Where does our food come from? Where is it grown and how does it get to our plate? Are some foods healthier than others? What does it take to become a farmer?
Akron students from Findley CLC spent three days with us investigating the answers to these questions. With visits to Greenfield Berry Farm, Hale Farm & Village, and our own hoop house, students got their hands messy, digging (literally and figuratively) into soil, farming, and sustainable food systems.
One of the first classes the students completed examined the differences between whole vs. processed foods. Using nutrition labels and graphing, students compared amounts of calories, carbohydrates, sodium, and fat in oranges vs. orange juice, corn vs. corn flakes, potatoes vs. potato chips, and tomatoes vs. tomato soup. Students discovered that whole foods tend to be the healthier choice.
During a visit to Greenfield Berry Farm, students learned about how farms interact with nature. Farmer Daniel Greenfield gave a tour of his chickens, his barn, his berry fields, and his bee boxes. And, after a fun-filled competition of who could pick up the most black walnuts off the ground, Farmer Greenfield took the students on hayride through the fields. As this was a very first hayride for many of the students, seeing their faces filled with laughter was definitely an unforgettable experience.

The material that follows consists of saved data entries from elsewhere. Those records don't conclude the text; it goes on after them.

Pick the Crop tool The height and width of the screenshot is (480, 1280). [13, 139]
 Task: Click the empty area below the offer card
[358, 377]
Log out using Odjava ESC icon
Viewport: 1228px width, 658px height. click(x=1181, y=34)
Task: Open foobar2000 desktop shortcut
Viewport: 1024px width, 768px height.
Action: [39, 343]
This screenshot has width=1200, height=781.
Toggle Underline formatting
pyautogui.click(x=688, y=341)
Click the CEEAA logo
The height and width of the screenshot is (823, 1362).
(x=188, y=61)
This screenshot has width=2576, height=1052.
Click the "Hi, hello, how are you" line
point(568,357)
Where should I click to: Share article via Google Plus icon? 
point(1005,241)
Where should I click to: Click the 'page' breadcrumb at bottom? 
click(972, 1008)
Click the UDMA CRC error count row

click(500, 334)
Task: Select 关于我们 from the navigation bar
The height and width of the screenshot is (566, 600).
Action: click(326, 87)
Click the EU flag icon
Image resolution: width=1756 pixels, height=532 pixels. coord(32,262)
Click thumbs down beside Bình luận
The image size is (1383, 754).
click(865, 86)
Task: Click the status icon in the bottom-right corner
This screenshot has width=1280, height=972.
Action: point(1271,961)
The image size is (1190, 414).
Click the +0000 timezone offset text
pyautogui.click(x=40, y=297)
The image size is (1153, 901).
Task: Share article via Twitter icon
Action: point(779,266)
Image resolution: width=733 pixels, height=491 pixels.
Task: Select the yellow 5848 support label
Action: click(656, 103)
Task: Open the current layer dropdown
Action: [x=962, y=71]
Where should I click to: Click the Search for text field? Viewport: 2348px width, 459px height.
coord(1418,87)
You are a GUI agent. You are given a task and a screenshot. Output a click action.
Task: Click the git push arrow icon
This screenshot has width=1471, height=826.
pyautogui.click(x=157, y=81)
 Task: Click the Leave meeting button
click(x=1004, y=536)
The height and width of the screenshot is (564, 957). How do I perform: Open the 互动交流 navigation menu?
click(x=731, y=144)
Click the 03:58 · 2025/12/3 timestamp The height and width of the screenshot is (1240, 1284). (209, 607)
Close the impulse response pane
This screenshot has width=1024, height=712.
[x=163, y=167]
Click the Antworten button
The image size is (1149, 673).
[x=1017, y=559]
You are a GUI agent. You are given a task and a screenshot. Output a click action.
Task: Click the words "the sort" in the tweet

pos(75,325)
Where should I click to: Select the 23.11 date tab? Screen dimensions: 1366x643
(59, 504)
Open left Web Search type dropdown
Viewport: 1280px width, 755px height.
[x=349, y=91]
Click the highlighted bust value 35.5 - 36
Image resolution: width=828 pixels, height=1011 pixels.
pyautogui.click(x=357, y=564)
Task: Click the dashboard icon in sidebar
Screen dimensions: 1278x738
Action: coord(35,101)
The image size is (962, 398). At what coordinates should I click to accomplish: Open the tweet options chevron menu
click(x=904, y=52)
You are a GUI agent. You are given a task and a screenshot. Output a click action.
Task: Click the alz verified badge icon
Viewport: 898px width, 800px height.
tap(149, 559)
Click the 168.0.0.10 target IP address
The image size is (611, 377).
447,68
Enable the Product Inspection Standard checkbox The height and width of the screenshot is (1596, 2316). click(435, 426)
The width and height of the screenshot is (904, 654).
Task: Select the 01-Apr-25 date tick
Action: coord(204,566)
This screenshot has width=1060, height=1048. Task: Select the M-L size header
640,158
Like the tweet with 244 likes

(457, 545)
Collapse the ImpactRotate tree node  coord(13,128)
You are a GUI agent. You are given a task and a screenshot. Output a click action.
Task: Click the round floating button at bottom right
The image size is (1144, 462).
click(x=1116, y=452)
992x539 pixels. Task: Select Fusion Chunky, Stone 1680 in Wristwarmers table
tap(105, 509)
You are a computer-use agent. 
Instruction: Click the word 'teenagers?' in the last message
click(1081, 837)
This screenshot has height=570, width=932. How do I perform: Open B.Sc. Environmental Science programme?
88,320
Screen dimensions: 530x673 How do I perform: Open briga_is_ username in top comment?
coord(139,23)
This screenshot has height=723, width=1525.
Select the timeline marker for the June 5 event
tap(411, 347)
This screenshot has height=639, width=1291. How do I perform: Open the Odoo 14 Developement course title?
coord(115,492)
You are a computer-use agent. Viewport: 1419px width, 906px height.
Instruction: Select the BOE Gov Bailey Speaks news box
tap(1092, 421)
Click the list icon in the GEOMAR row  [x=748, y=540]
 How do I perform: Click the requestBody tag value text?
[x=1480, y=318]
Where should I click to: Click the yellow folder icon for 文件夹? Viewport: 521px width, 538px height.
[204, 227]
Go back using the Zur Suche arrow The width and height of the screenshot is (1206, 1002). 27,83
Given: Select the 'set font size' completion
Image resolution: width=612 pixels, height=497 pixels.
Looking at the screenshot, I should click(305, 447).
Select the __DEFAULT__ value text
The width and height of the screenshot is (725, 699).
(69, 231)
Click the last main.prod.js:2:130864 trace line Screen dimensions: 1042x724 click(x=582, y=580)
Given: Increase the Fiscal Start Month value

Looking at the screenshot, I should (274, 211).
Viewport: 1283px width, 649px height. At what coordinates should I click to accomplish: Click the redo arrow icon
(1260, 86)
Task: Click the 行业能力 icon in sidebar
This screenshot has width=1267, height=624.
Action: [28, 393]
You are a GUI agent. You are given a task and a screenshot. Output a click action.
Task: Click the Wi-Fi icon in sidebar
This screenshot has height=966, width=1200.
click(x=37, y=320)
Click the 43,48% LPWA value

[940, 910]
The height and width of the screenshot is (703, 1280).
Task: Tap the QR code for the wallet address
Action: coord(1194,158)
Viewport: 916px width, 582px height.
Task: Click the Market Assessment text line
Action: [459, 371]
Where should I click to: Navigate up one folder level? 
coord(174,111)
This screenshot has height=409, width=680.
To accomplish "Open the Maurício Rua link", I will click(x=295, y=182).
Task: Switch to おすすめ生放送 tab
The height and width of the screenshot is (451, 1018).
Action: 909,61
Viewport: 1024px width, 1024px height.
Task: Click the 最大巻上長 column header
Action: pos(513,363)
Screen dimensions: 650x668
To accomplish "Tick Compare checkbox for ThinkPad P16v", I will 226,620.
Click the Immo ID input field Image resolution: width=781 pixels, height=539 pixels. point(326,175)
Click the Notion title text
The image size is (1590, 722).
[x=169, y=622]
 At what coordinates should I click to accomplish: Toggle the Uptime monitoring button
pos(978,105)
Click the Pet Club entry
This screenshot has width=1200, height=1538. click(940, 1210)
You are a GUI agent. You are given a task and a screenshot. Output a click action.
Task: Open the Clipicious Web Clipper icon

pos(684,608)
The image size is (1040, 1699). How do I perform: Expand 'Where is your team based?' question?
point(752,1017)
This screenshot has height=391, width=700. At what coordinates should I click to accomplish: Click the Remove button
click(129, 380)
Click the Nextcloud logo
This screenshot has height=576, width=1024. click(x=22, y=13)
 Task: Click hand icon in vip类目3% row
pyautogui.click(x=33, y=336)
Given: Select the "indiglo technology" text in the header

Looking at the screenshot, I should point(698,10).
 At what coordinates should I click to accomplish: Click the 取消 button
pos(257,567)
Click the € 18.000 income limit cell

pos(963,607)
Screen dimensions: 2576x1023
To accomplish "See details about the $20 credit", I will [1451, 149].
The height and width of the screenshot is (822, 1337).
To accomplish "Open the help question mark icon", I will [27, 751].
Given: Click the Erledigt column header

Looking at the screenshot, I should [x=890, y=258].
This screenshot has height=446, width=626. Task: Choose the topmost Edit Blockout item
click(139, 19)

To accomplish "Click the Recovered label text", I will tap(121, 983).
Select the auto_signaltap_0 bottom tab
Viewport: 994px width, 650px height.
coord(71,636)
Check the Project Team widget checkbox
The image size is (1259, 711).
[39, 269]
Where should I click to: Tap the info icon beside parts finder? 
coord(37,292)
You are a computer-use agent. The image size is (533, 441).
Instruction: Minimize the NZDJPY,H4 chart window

During the class titled, “Where Does Food Come From?” students explored the concept of local vs. global foods. The kids had the opportunity to plant and harvest veggies from our CVEEC hoop house, make salsa from farm fresh ingredients, and build a container garden to take home. We learned about healthy soil, energy required for food transportation, and why local foods are often a more environmentally friendly choice.
Another afternoon was spent working with the animals at Hale Farm & Village. While visiting the chickens, pigs, sheep, and oxen, the kids learned about the valuable products we receive from each animal. Sheep provide wool; pigs provide ham, bacon, and pepperoni; while chickens provide meat, eggs, and feathers. After learning about each of the four animals, the kids completed chores for one. We collected eggs, ground corn to feed the pigs and chickens, and even scooped up some oxen pies! By the end of the session, kids definitely realized that farming requires hard work.
In the evenings, after dinner, we took a break from farming and had some classic camp experiences; Night Hike and Arts in the Park. Though apprehensive at first about walking through the dark woods at night, many kids overcame their fears and said the night hike was the highlight of the week. Songs and stories at the campfire were also a favorite. For Arts in the Park, students participated in drawing, theater, music, and movement performances. A good time was had by all.
On the final morning, students reflected on their experiences through the week to complete the culminating “Healthy Plate Challenge.” While thinking about where foods come from (global vs. local) and how they are prepared (whole vs. processed), students designed a menu of their choice that fulfilled the requirements of a healthy plate. Vegetables, whole grains, fruits, and healthy protein were a must. Everyone rose to the challenge and completed informational posters to take back to school.
Though it was hard to say goodbye to our new friends at the end of the week, we hope the students will take their newly learned knowledge of farming back to share with others. Thank you to all involved in this year’s Farm School program. And, especially to GAR Foundation; this program was made possible thanks to their generous support. Overall, it was a fun, educational, and rewarding experience.